I don’t want to die from this deadly virus; this vaccine will keep me alive. While I may still get this particular coronavirus, it’s highly unlikely I would even be hospitalized. Time will tell if this will be an annual vaccination, and whether those who are vaccinated can spread it to others. I’m willing to be part of this experiment. It’s certainly not as risky as participating in the trials.

As someone who is needle phobic and tends to faint whether it’s an injection or blood draw, I willingly sat in the chair waiting for the shot. It was more like a poke. I barely felt the jab as Victoria, a nursing student at Chico State University, administered my first dose of the Moderna vaccine. The entire process was organized, fast, efficient and uneventful. My second appointment is set for four weeks.

When Victoria found out I’m a fainter she offered a private area where I could go to be horizontal. I toughed it out and all went well. Everyone was told to sit for 15 minutes in the waiting area to make sure there were no adverse reactions. My mom drove me in case I passed out. My reward, just like when I was a kid, was French fries. Some traditions are worth keeping even without a fainting episode.

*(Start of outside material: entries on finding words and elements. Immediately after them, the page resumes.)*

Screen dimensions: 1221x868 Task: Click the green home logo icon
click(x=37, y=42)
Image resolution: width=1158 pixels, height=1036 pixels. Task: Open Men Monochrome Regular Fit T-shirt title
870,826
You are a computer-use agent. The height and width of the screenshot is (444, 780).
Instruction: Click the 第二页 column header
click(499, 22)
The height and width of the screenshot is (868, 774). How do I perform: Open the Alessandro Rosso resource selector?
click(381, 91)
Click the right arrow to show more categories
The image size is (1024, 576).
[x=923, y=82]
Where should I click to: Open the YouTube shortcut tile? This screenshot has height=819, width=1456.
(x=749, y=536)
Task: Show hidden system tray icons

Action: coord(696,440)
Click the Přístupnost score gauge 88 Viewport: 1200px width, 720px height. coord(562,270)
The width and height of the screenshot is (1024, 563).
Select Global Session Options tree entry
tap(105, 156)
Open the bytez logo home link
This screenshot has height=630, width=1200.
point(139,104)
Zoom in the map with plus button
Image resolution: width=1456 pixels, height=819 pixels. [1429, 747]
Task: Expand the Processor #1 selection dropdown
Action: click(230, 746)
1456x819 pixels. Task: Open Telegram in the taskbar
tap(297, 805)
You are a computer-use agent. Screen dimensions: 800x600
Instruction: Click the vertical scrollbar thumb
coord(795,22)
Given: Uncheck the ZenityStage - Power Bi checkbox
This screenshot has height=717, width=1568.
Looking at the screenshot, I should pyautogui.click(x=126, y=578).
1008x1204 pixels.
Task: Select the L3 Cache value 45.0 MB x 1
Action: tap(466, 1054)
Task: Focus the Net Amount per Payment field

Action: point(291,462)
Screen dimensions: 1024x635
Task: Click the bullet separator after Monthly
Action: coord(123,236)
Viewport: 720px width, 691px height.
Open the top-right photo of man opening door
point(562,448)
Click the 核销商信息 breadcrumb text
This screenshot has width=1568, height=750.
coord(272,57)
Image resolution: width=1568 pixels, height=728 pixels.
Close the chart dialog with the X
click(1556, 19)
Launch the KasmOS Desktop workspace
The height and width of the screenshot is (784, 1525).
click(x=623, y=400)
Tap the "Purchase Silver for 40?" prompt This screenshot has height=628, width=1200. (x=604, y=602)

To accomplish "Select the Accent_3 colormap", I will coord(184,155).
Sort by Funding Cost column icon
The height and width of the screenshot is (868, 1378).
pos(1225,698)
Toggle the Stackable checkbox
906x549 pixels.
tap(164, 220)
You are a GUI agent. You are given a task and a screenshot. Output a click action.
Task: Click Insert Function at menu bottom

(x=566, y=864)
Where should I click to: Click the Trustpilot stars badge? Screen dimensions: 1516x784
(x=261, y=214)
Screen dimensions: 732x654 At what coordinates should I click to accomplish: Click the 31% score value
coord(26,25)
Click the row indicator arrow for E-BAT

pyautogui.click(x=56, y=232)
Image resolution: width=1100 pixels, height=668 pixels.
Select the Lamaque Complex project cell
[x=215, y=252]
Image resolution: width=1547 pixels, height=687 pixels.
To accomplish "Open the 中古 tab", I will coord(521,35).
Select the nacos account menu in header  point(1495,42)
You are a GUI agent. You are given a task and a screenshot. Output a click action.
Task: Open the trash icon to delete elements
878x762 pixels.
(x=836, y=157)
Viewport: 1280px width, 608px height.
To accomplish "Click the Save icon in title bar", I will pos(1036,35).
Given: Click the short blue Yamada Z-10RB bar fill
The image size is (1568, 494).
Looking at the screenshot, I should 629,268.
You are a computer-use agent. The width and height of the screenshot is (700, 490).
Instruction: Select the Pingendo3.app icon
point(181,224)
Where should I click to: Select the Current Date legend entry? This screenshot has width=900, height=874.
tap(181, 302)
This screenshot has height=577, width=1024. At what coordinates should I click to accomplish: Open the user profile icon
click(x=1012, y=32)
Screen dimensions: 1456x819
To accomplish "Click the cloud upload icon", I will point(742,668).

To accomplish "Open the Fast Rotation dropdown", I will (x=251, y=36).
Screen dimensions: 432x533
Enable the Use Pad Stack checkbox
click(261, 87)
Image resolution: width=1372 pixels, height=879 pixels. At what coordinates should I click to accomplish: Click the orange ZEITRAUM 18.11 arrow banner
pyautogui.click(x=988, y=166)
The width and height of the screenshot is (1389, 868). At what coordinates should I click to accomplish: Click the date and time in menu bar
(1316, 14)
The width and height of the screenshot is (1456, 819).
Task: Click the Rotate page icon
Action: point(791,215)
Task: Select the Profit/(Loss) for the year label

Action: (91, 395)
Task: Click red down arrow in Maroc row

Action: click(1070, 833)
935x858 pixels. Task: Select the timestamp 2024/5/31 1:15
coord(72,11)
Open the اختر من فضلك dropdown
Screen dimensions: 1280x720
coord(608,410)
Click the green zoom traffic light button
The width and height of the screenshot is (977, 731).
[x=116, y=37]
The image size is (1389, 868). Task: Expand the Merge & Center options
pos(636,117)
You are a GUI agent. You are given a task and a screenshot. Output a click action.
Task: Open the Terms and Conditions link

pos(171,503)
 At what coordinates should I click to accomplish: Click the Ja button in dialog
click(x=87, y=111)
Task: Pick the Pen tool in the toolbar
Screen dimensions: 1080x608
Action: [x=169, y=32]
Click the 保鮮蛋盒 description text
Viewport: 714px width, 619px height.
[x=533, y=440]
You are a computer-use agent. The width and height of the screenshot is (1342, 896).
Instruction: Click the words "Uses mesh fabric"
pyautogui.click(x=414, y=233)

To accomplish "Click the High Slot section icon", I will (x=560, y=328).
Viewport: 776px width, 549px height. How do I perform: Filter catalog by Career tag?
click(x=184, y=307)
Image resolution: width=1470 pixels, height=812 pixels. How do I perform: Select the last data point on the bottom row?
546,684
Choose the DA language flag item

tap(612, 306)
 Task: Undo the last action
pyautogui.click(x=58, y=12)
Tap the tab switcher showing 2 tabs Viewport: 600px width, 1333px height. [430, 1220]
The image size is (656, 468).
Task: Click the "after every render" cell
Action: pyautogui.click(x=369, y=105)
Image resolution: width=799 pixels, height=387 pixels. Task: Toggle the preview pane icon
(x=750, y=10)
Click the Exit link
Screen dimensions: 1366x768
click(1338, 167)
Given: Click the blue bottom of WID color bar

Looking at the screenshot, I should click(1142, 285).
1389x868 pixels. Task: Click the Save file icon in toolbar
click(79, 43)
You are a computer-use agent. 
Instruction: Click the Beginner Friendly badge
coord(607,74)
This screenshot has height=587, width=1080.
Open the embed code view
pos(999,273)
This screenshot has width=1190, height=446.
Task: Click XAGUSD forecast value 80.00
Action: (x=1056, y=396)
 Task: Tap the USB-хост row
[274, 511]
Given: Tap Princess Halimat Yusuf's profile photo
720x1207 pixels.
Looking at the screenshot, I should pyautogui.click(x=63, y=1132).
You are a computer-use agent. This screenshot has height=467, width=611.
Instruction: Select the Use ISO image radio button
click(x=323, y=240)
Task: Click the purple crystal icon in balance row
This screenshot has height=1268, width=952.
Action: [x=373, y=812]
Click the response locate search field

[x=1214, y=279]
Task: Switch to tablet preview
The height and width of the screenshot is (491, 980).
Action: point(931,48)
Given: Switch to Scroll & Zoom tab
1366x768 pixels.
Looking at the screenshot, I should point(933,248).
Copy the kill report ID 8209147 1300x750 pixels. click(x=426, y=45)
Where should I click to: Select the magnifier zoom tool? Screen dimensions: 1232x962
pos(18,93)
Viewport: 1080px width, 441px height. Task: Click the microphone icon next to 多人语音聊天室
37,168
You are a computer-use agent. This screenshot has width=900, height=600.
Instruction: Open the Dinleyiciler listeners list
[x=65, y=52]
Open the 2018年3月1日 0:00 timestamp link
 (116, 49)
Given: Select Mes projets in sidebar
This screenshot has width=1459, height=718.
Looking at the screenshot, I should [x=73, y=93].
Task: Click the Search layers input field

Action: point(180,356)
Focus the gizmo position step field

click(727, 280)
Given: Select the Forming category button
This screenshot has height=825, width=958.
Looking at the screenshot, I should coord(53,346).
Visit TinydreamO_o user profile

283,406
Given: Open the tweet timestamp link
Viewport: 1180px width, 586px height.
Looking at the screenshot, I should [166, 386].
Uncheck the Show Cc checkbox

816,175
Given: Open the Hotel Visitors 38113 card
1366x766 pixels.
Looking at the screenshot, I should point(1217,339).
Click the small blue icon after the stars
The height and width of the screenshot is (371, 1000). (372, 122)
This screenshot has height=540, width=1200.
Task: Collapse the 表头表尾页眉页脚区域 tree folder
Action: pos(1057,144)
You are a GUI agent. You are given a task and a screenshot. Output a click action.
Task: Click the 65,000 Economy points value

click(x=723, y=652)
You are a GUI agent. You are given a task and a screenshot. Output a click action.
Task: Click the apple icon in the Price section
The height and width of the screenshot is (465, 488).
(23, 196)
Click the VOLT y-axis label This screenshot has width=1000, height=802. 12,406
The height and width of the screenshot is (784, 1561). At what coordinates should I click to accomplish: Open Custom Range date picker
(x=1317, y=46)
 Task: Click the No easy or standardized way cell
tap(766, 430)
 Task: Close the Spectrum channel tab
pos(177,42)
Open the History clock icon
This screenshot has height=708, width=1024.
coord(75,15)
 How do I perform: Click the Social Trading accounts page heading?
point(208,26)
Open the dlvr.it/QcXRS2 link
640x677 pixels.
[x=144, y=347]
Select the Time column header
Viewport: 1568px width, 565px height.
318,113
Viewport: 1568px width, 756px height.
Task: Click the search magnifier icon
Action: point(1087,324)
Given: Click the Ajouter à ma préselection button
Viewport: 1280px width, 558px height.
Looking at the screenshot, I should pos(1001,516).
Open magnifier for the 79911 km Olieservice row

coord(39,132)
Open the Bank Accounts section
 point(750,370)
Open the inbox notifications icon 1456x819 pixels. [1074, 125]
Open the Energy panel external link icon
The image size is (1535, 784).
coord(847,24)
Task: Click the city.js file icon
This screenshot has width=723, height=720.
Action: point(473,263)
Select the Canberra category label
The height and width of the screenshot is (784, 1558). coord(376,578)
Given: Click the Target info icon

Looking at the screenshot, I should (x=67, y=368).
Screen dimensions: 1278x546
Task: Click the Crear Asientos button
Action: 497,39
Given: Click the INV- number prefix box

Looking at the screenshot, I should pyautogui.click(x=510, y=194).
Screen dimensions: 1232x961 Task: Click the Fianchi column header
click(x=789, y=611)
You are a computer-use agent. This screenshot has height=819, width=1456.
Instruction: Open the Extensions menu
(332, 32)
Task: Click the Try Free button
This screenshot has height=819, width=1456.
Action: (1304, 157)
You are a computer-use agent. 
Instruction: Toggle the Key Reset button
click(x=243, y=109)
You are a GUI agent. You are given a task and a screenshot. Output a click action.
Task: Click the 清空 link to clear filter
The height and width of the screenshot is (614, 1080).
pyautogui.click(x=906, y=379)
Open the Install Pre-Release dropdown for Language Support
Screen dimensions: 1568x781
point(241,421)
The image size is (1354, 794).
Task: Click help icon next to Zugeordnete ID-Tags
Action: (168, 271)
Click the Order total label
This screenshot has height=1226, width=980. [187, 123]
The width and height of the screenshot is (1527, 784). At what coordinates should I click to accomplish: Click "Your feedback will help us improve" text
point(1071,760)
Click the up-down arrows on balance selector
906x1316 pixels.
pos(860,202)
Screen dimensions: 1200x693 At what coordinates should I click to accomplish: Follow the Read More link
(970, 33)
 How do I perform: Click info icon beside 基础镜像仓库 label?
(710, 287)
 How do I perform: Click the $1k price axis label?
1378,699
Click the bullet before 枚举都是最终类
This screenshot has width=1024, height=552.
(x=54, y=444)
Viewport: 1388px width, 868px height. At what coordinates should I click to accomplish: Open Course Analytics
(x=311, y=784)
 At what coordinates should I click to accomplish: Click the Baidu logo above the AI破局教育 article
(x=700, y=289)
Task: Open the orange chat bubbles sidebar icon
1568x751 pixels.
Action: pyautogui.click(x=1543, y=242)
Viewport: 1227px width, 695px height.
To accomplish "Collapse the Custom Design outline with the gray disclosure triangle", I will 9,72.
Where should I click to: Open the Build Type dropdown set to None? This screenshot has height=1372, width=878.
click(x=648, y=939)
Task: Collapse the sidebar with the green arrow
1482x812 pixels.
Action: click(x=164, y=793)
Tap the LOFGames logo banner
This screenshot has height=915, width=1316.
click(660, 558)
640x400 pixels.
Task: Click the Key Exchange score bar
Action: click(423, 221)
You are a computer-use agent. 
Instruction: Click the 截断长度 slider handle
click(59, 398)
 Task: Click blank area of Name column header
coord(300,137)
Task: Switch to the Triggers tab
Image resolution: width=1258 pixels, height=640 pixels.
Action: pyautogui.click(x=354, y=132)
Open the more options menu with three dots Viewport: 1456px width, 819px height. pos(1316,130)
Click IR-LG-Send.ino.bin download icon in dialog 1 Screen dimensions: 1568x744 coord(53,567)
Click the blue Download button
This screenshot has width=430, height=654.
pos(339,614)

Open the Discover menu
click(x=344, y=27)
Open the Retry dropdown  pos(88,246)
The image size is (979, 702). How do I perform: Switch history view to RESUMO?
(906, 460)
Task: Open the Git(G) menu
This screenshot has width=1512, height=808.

Before going to the post-shot resting area a worker goes over  details. (Image: Cleo Reed)

Lifting my arm a few hours later I noticed soreness. I was pain free on the computer. I know this will be one of the best decisions I made. I’m grateful my tax dollars are at work providing this vaccine for free to anyone who wants it.

I’m still wearing my mask and washing my hands. Clearly, masks work against the basic cold and flu as well. Who knows if I’ll ever want to shake someone’s hand again.

As of March 21:

  • 543,000 people in the United States have died from this coronavirus;
  • 81,415,769 (24.8 percent) of people in the United States have received on dose of the vaccine;
  • 44,141,228 (13.45 percent) of people in the United States are fully vaccinated

There will be consequences for those who are not vaccinated beyond the possibility of death. The European Union and China are planning to implement vaccine passports. In other words, only travelers who can prove they have been vaccinated will be allowed to enter. I’m hearing from people they will only want to gather with those who are vaccinated. I’m ready to be around people, to hug friends outside my bubble. One day I might even sit inside a restaurant.

Nothing like a little shot in the arm to also provide me with a dose of hope.